- [Task details]:
Rewrite the rows starting with the line that contains "This screenshot has height=1007, width=720." and going on through the end of the records, swapping "input field" for "text box" and keeping everything else unchanged. Leave the pictures out of your answer.

A portion of a data file:
-------

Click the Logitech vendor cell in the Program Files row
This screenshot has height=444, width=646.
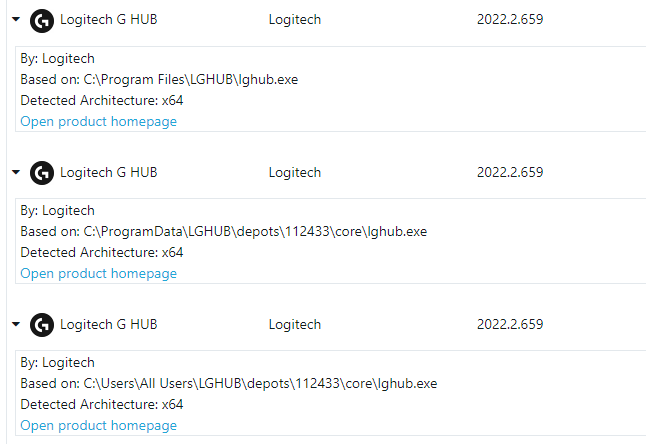coord(295,19)
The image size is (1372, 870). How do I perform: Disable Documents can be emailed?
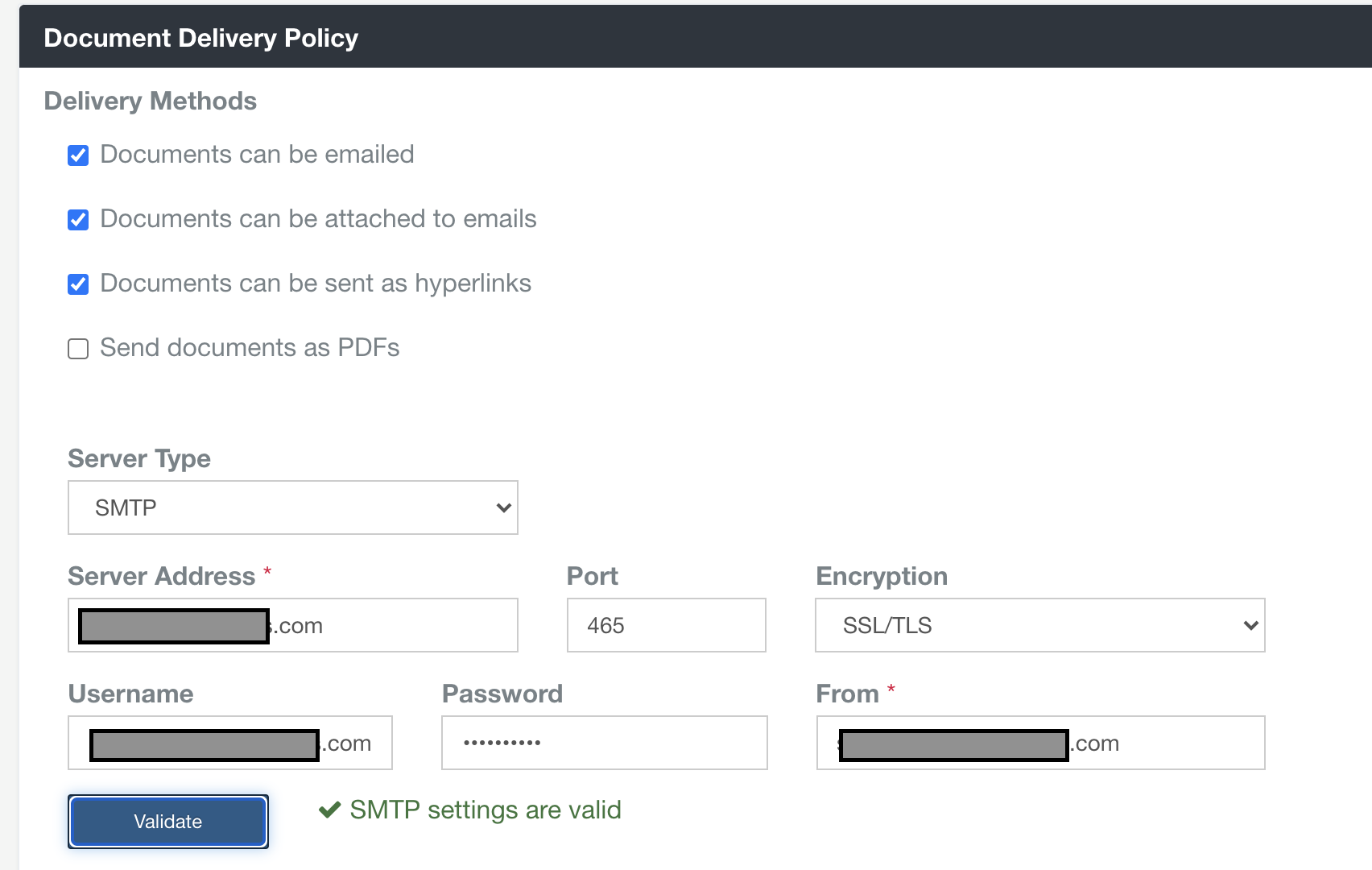tap(77, 155)
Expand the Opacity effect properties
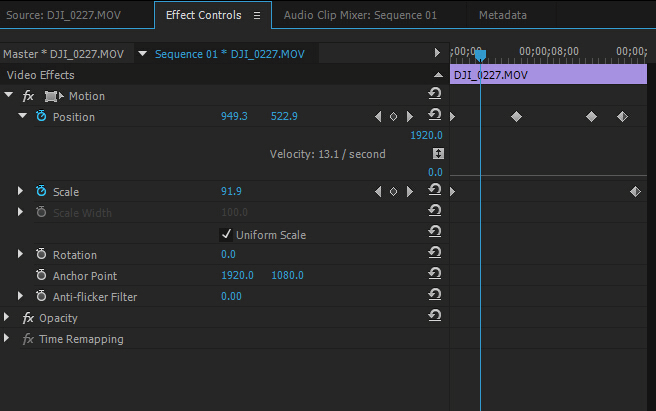 point(6,317)
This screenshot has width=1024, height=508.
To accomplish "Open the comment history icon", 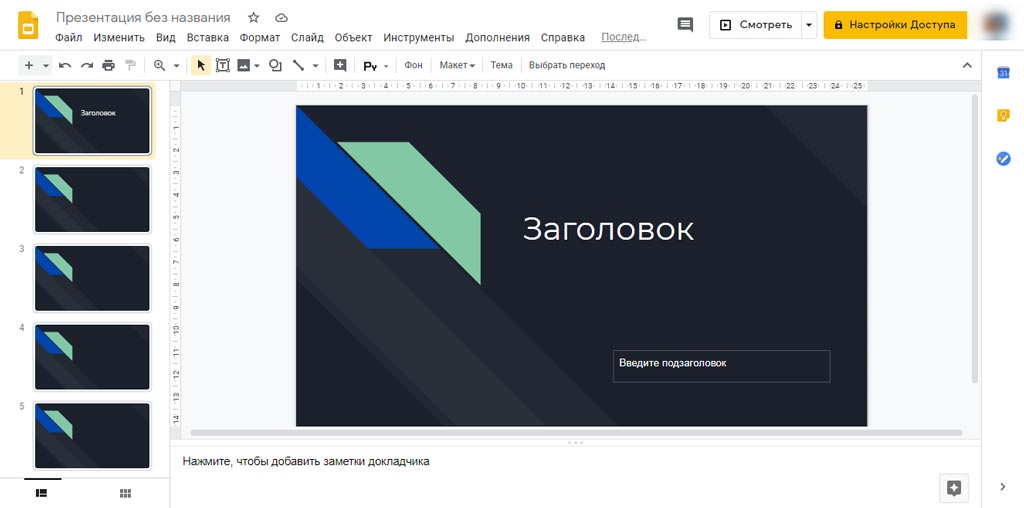I will point(685,25).
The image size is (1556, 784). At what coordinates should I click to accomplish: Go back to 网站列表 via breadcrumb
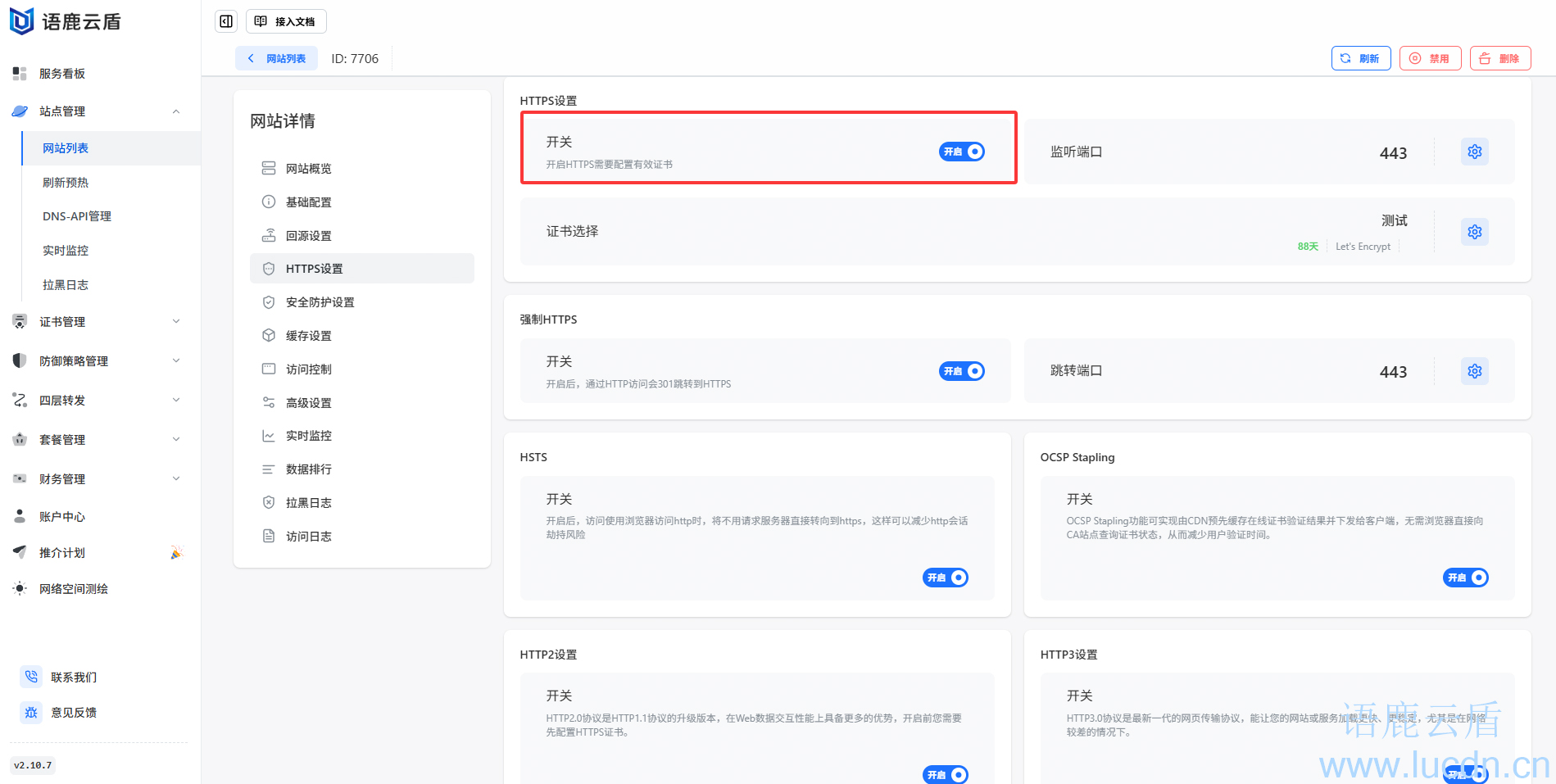(277, 58)
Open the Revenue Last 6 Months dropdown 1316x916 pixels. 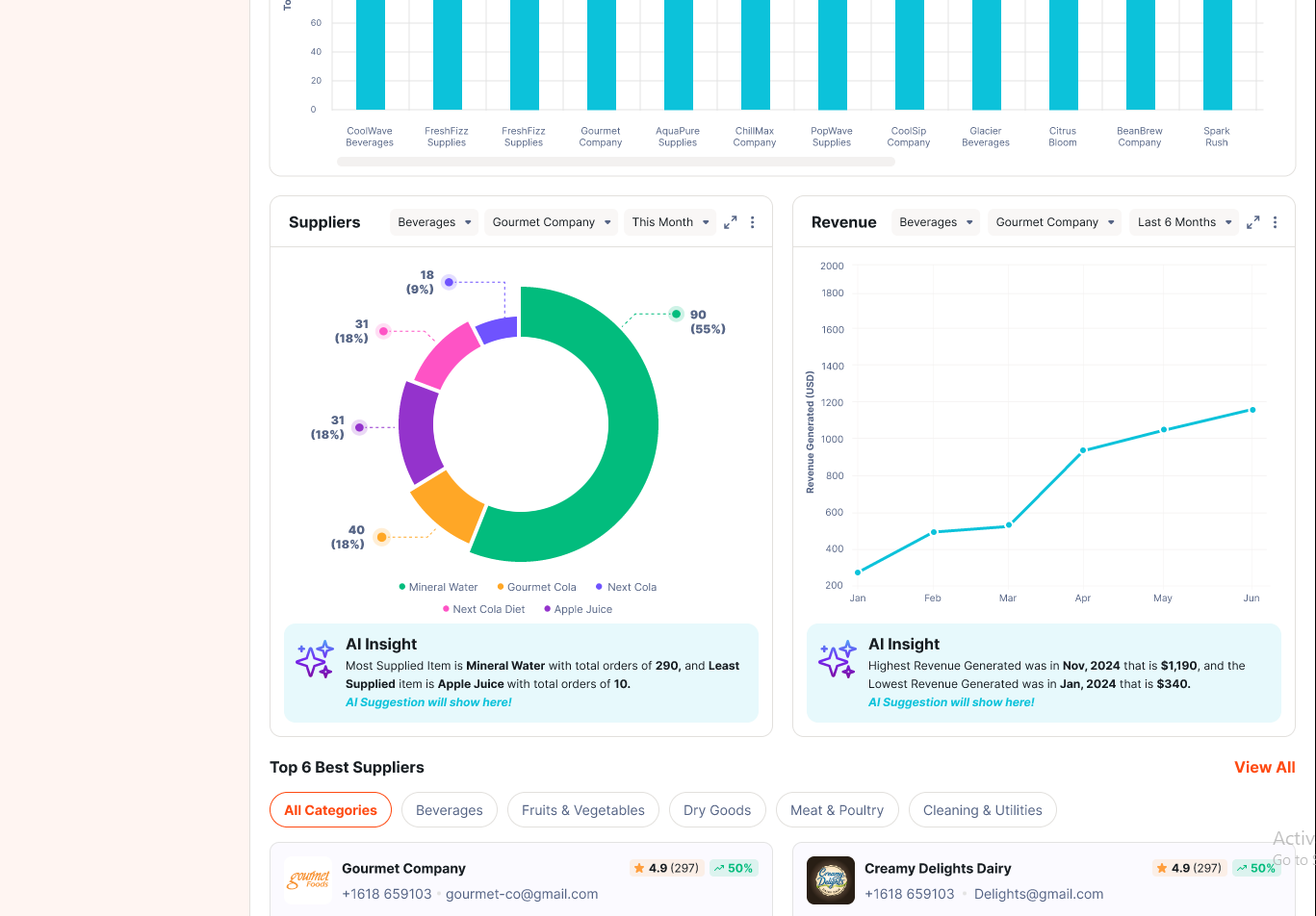pyautogui.click(x=1183, y=222)
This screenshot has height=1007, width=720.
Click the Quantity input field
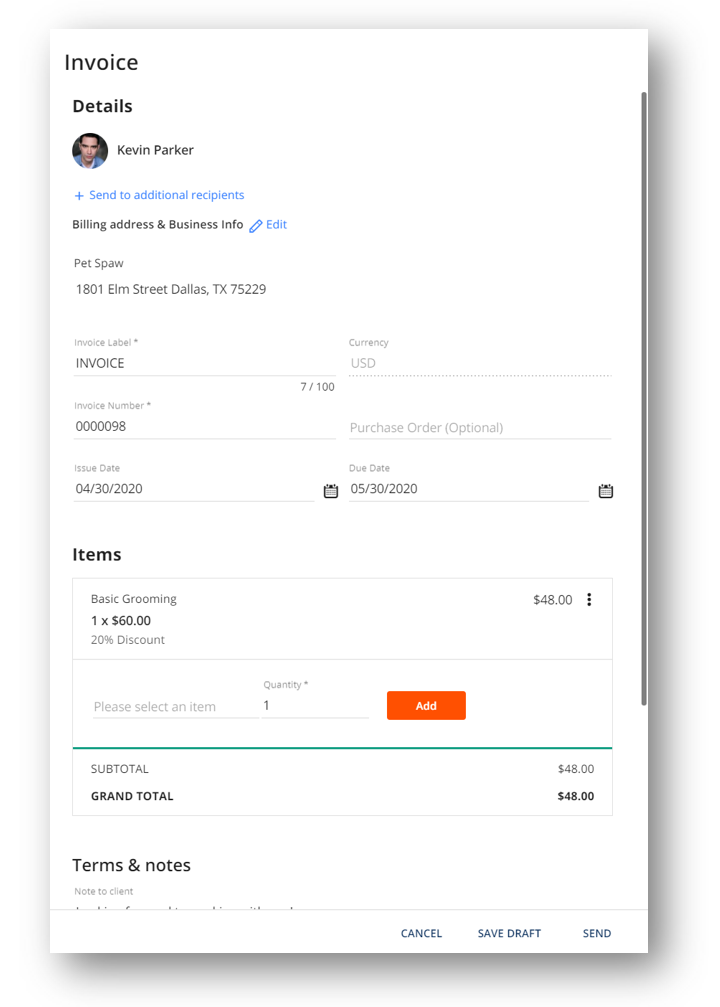click(315, 706)
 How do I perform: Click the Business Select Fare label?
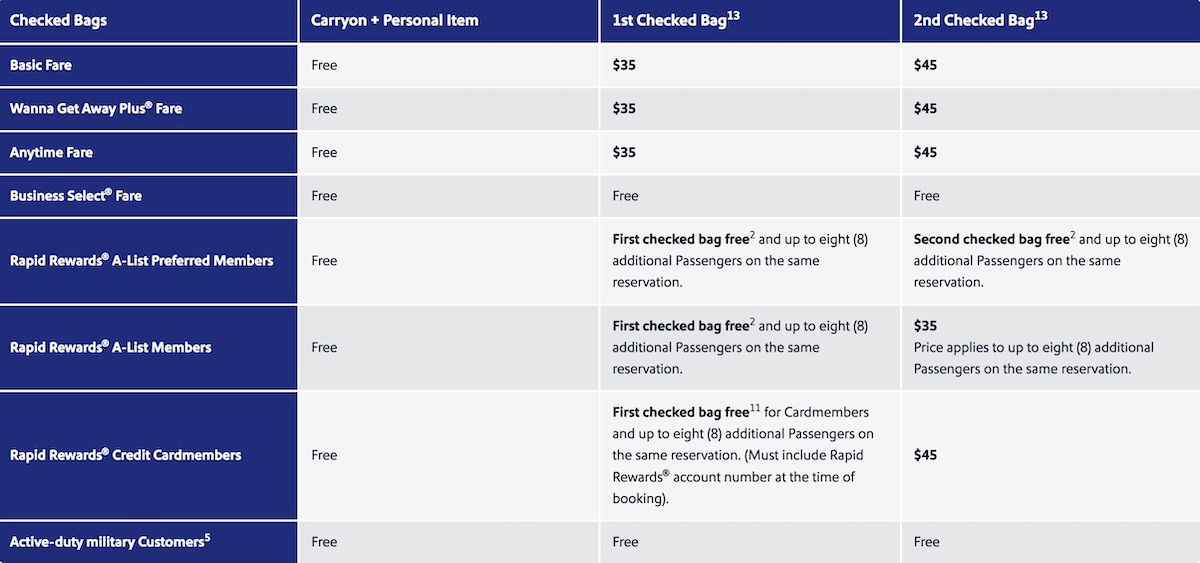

-------

- [The result]:
This screenshot has height=1007, width=720.
Click the Quantity text box
click(315, 706)
 How do I perform: Click the Business Select Fare label?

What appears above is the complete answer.